For the Hermiston dataset, the extracted change maps and quantitative assessment are shown in Figure 6 and Table 5, respectively. Due to the absence of scattered variation pixels and the distinct visibility of all changed features, the OA values of all benchmarks surpassed 97%, or are over 99% for all supervised methods, though the SVM remains the worst supervised model due to the lack of spatial features. Here, our SSA-LHCD model emerges as the second-highest performer among all deep learning models, while the OA is only 0.11% lower than the top-performing ML-EDAN, and the KP is merely 0.0067 lower than the leading CBANet. This is attributed to the relatively homogeneous change type in this dataset, limiting the prominence of deep spectral feature extraction. The primary disparity lies in the detected edges of changed regions. CBANet, with its incorporation of deep spatial feature learning and small kernels, accurately identifies pixels along the edges of each change region through spatial feature extraction. In contrast, our SSA-LHCD model focuses solely on extracting spectral features by utilizing the 1 × 1 convolutional layer and residual block and does not explicitly learn deep spatial features like the CBANet. As a result, the OA and KP of our model on the Hermiston dataset are slightly lower than those of the CBANet and ML-EDAN.

4. Ablation Study

To comprehensively validate the effectiveness of our proposed SSA-LHCD model, we conducted a series of experiments covering computational hyperparameters, the effect of modular block, and different numbers of spectral or spatial–spectral feature-extraction kernels.

4.1. Hyperparameter Analysis

In Table 6, we compare the numbers of hyperparameters and floating-point operations (FLOPs) and the overall running time in minutes (m), including both training time and testing time, for all the DL-based models, including ours, on the River dataset. For those using multi-layer CNNs, such as the 2-D CNN, CSANet, and ML-EDAN, the numbers are much higher, i.e., over two magnitudes, than ours. The inclusion of the 1 × 1 convolutional kernel in the spectral feature module and the residual block contribute to the lightweight nature of our SSA-LHCD model, which also outperforms other benchmarking methods.
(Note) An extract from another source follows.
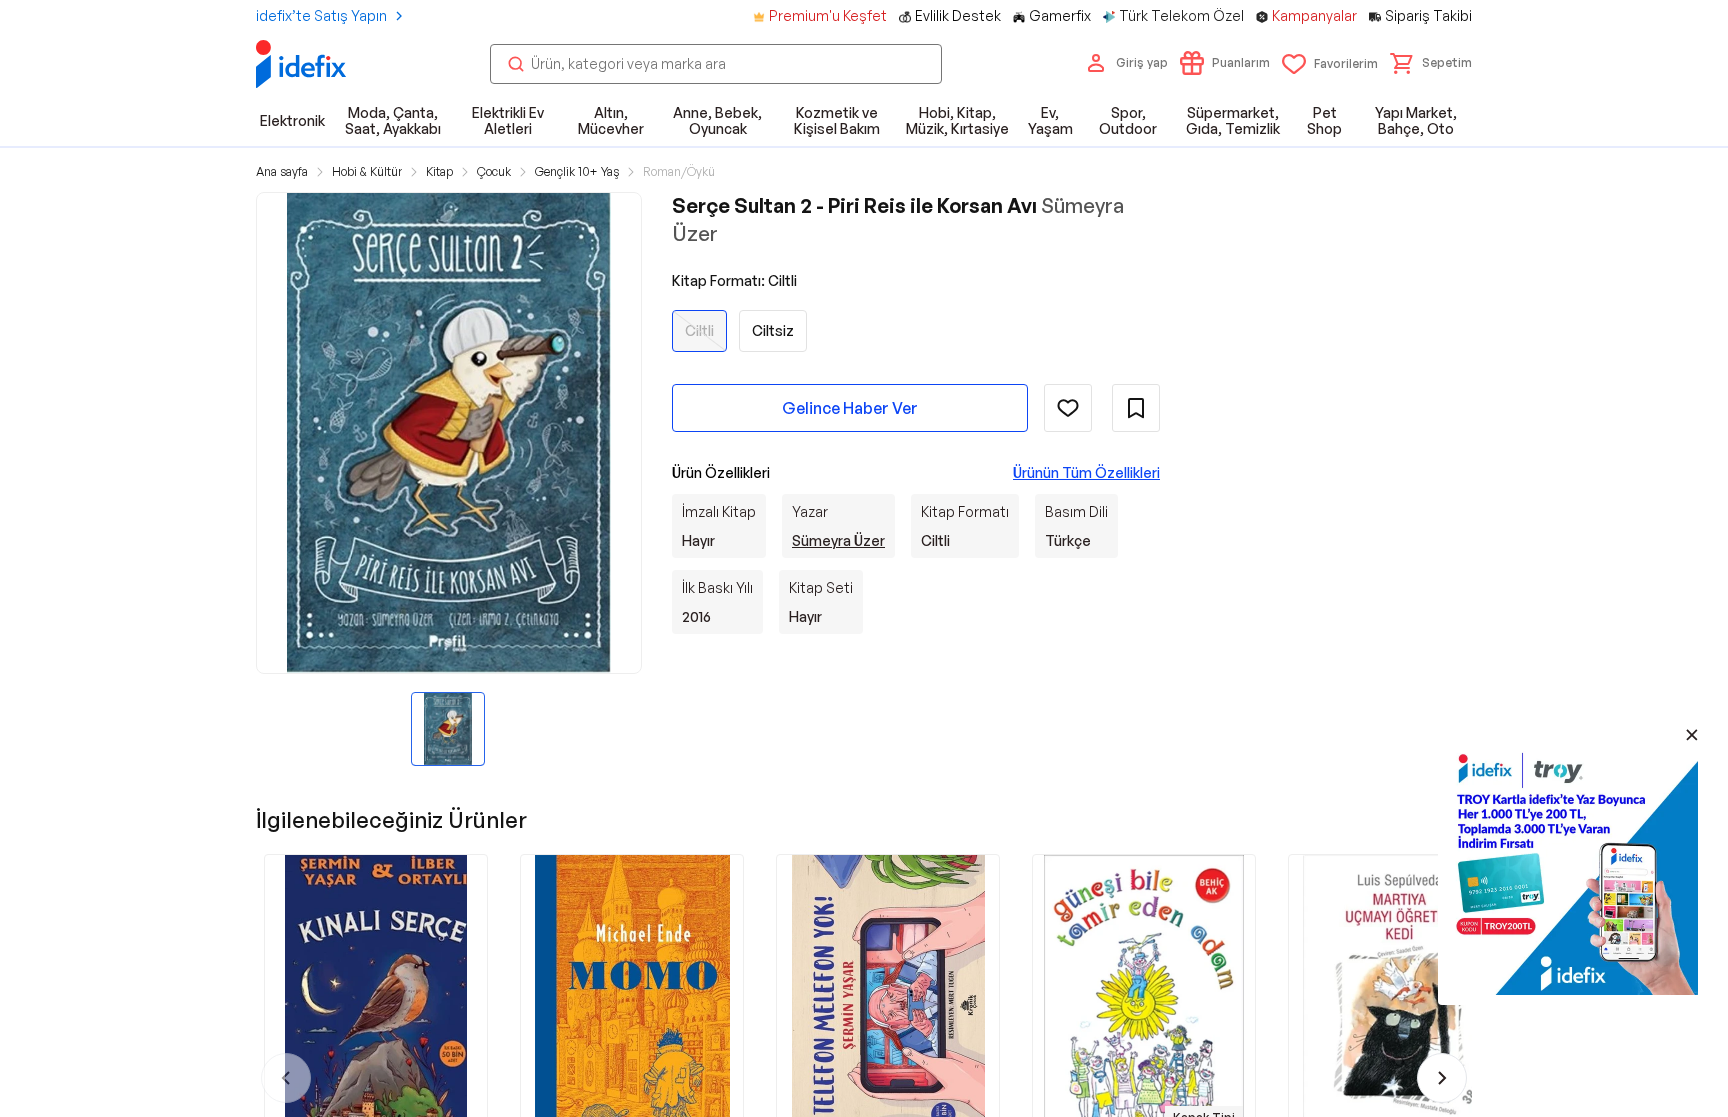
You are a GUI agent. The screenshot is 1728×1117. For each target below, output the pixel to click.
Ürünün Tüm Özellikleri (1086, 472)
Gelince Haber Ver (850, 408)
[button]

4.2. Effect of Modular Blocks and Patch Size

In this section, we conducted three sets of experiments: (i) SSA-LHCD without SSA pre-processing, (ii) SSA-LHCD without the residual block, and (iii) SSA-LHCD with both module blocks with different patch sizes on all three datasets. We tested five patch sizes of {3 × 3, 5 × 5, 7 × 7, 9 × 9, and 11 × 11}, and the results are presented in Figure 7a–c, where the training ratio is set as 20%. First, the performance of the SSA-LHCD model degrades when either the SSA or the residual block is absent, showing their unique value to the proposed model. Second, with the increasing patch size, the KP values on the Hermiston dataset increase and reach 0.9697 at the patch size of 11 × 11. However, the varying trends of the KP on the River and Yancheng datasets are different, which show an initial increase followed by a decrease when the patch size exceeds 5 × 5. The observed phenomenon can be attributed to the abundance of sparsely distributed change or non-change pixels in the River and Yancheng datasets, whilst the Hermiston dataset only contains large, regular regions. Smaller patch sizes are better suited for extracting these scattered pixels effectively, and when using a large patch size, may lead to false alarms. However, in the case of the Hermiston dataset with distinct spectral features, the designed deep spectral feature module loses its advantage. Conversely, larger patch sizes encompass more spatial edge information, leading to improved edge detection accuracy for small changed areas. For balancing the detection accuracy and computational efficiency, we chose a patch size of 5 × 5 for our SSA-LHCD model.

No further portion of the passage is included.